--- begin Data in this exercise ---
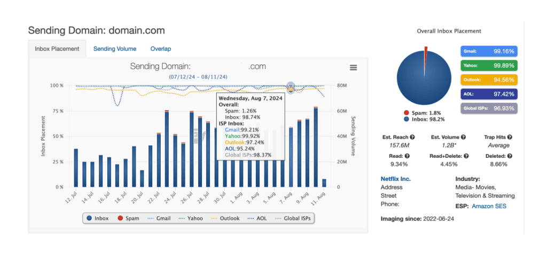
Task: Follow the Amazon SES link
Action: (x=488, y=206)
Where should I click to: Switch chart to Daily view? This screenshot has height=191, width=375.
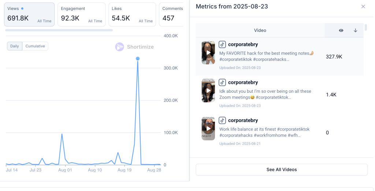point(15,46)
--- end Data in this exercise ---
--- begin Data in this exercise ---
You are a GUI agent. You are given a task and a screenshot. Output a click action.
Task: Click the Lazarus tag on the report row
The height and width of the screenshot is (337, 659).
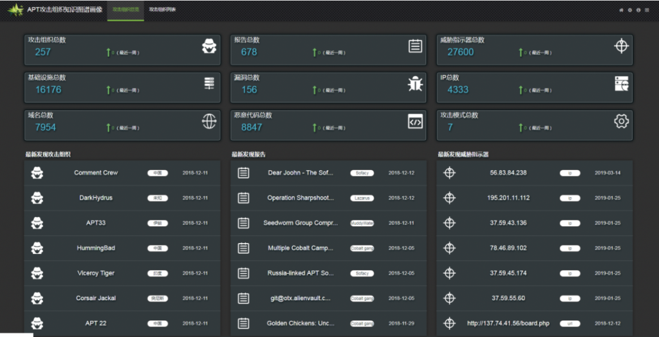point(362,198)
--- end Data in this exercise ---
» **Direction**
Pull out every line in the rows that contains the word "height", matching case exactly.

» **Correct response**
Where should I click to: Switch chart to Daily view? This screenshot has height=191, width=375.
The height and width of the screenshot is (337, 659).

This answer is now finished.